Identify all lines in the data containing the string "coordinates". Copy them out.

___ Records shown

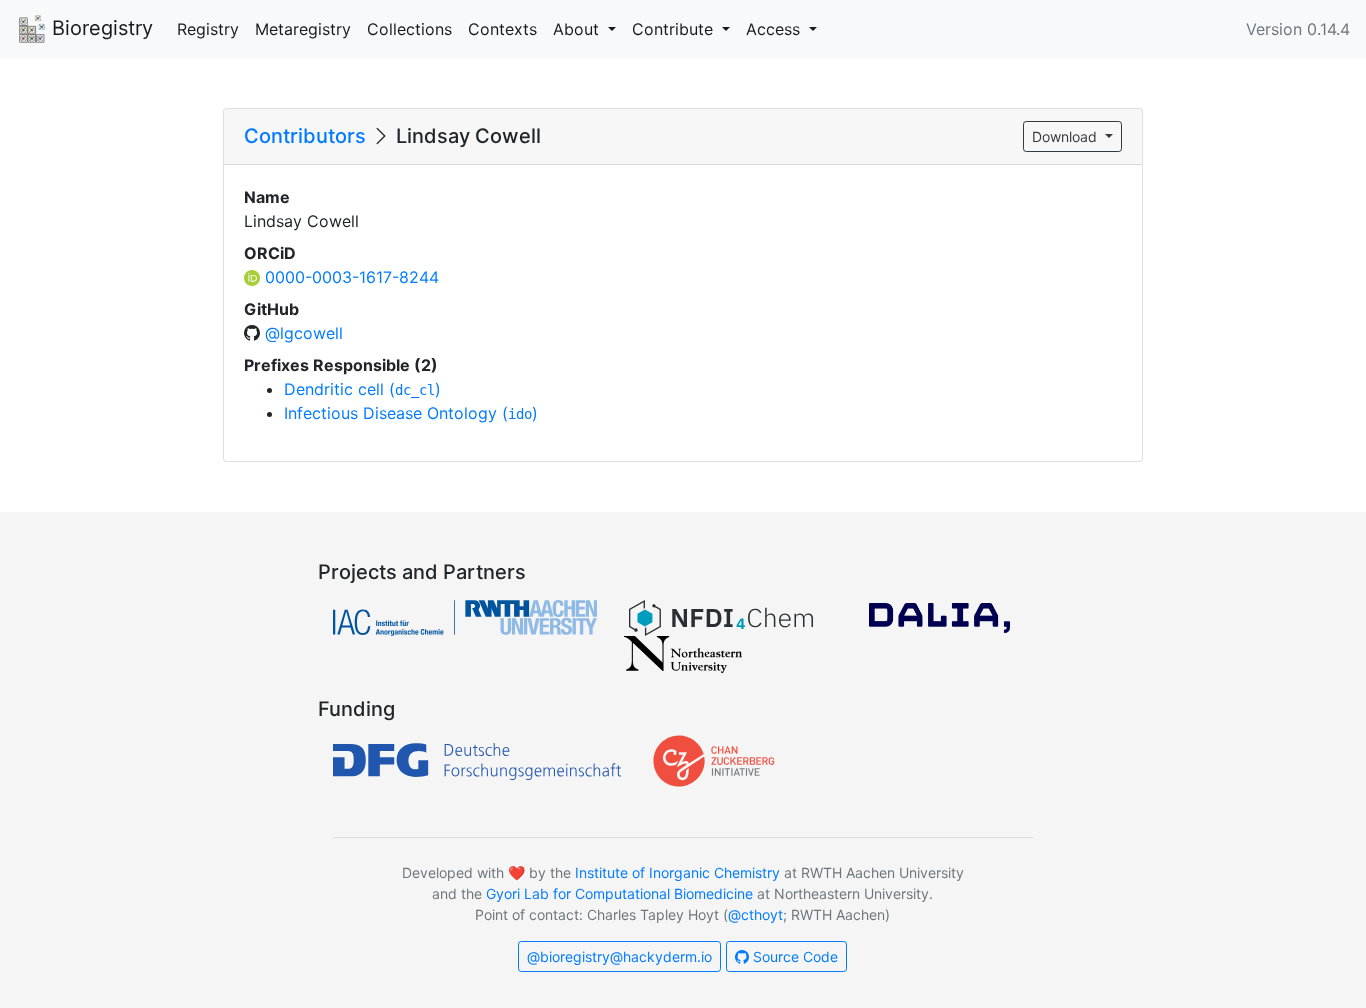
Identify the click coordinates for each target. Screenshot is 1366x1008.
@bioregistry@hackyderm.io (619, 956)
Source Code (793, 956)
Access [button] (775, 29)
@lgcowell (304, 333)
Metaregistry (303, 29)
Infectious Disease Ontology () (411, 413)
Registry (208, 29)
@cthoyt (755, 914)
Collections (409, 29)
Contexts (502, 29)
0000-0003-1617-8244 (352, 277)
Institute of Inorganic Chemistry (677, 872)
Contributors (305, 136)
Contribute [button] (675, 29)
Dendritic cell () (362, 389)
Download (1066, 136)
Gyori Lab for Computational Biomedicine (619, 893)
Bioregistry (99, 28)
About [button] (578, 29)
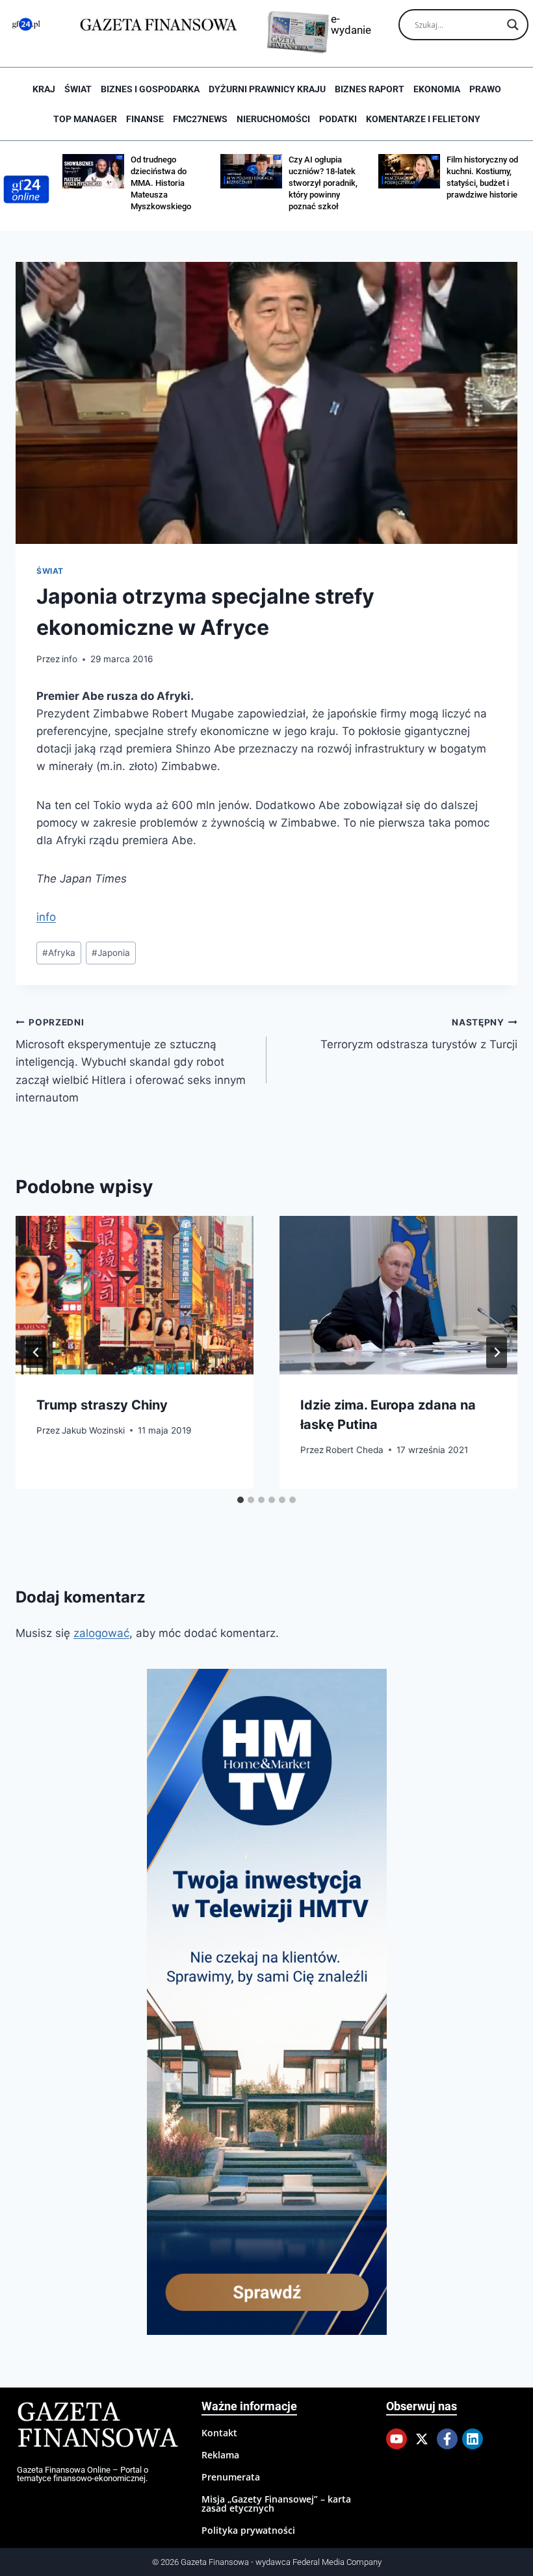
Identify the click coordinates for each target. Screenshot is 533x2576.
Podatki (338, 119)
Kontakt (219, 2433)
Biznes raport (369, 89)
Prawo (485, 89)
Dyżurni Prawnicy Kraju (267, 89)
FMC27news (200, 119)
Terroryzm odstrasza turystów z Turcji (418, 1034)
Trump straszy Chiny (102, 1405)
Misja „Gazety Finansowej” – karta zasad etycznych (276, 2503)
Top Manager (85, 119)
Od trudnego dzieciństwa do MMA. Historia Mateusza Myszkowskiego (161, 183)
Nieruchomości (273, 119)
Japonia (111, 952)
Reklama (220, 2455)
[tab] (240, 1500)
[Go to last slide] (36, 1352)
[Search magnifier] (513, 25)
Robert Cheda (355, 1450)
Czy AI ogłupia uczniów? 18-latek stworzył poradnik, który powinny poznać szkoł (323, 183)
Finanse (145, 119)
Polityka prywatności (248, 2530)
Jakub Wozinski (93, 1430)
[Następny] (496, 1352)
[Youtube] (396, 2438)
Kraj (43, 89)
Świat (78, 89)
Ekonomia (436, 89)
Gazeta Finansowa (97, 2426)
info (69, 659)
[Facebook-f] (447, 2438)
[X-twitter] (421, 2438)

______

Written solution ->
Identify the click coordinates for each target. Screenshot is 1366x1008.
Identify the click coordinates for each target. Screenshot is 533x2576.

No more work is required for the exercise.